WHAT YOU SHOULD DO >> Identify every line in the listing that contains the string "icon" and copy each of those lines in full. Matching is case-sensitive.

--- Start MATERIAL TO PROCESS ---

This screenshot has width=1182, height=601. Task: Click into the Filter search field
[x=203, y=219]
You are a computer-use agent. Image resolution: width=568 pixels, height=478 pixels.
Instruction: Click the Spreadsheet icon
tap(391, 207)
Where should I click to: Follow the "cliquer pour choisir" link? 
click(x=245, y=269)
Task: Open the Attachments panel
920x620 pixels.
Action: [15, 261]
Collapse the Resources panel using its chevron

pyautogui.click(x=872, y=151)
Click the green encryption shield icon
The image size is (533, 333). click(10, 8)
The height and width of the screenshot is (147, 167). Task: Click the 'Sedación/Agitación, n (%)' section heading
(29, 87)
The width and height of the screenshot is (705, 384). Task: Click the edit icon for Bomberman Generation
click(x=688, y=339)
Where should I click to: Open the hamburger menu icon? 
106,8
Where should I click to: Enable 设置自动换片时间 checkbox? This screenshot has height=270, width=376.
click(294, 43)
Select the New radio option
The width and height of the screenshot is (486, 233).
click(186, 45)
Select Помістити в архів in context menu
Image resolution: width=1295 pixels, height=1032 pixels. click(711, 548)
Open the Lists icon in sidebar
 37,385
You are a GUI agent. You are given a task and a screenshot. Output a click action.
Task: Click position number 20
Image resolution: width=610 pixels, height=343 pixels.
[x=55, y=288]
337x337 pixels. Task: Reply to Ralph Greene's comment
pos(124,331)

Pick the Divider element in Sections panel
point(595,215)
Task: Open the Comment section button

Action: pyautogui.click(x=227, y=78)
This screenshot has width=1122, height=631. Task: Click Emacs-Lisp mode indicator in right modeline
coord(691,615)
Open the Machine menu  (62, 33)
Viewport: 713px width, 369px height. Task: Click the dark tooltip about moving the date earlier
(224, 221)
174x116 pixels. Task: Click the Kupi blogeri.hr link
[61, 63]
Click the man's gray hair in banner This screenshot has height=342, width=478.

--- End MATERIAL TO PROCESS ---

SOLUTION BELOW >>
Instruction: Click the Spreadsheet icon
Click the green encryption shield icon
The width and height of the screenshot is (705, 384). Task: Click the edit icon for Bomberman Generation
Where should I click to: Open the hamburger menu icon? 
Open the Lists icon in sidebar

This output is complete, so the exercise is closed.